▸ **What is being asked**
What is needed here is each entry reproduced exactly, without its pictures.

Screenshot grounding data:

========================================================================

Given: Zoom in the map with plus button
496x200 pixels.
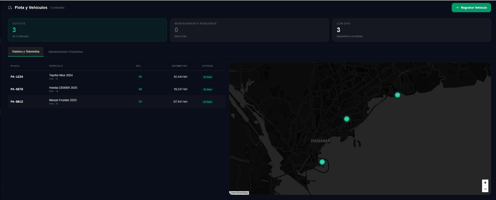Looking at the screenshot, I should tap(485, 183).
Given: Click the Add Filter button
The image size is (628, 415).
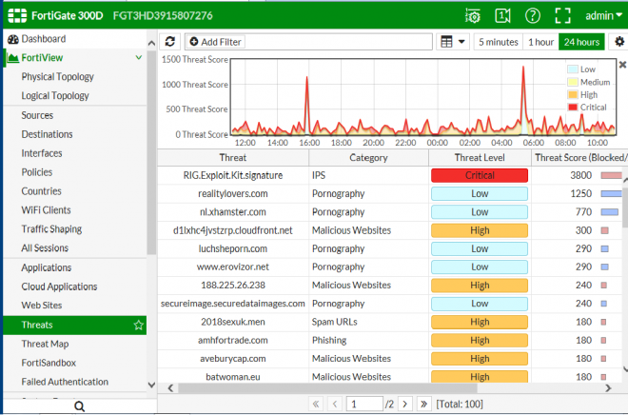Looking at the screenshot, I should point(215,42).
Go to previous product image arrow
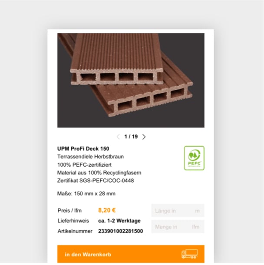This screenshot has height=265, width=264. point(118,137)
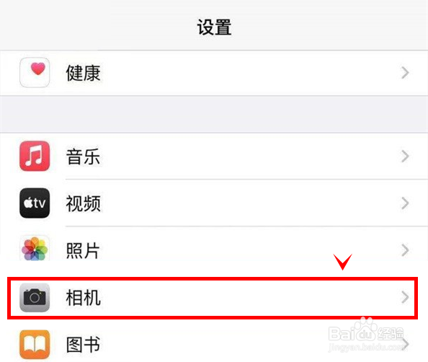Expand the 健康 row chevron

coord(406,73)
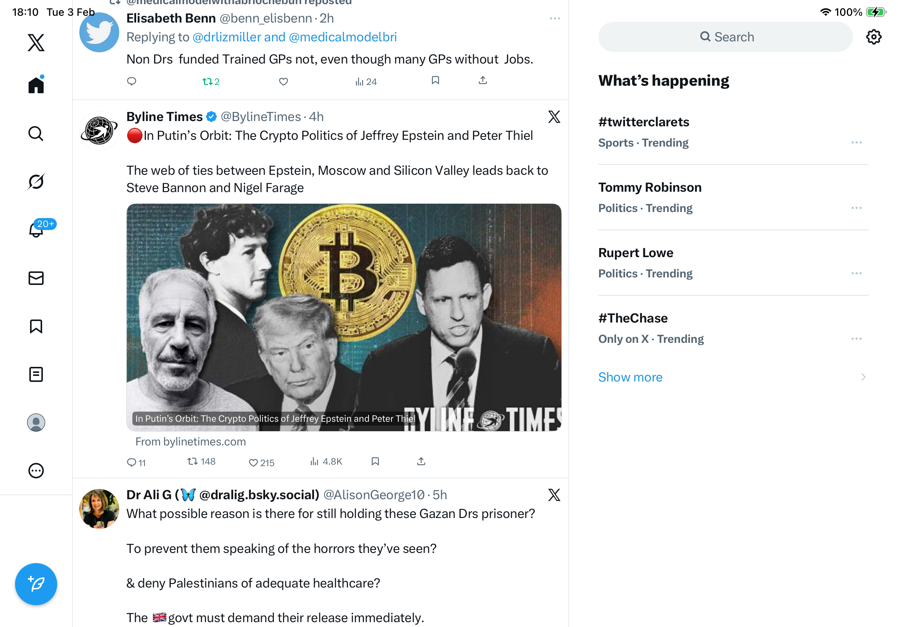
Task: Undo repost on Elisabeth Benn's reply
Action: click(x=207, y=81)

========================================================================

▸ **Task solution**
Given: Zoom in the map with plus button
496x200 pixels.
Looking at the screenshot, I should tap(485, 183).
Given: Click the Add Filter button
The image size is (628, 415).
Looking at the screenshot, I should point(215,42).
Go to previous product image arrow
This screenshot has height=265, width=264. point(118,137)
Expand the 健康 row chevron

coord(406,73)
Task: Undo repost on Elisabeth Benn's reply
Action: click(x=207, y=81)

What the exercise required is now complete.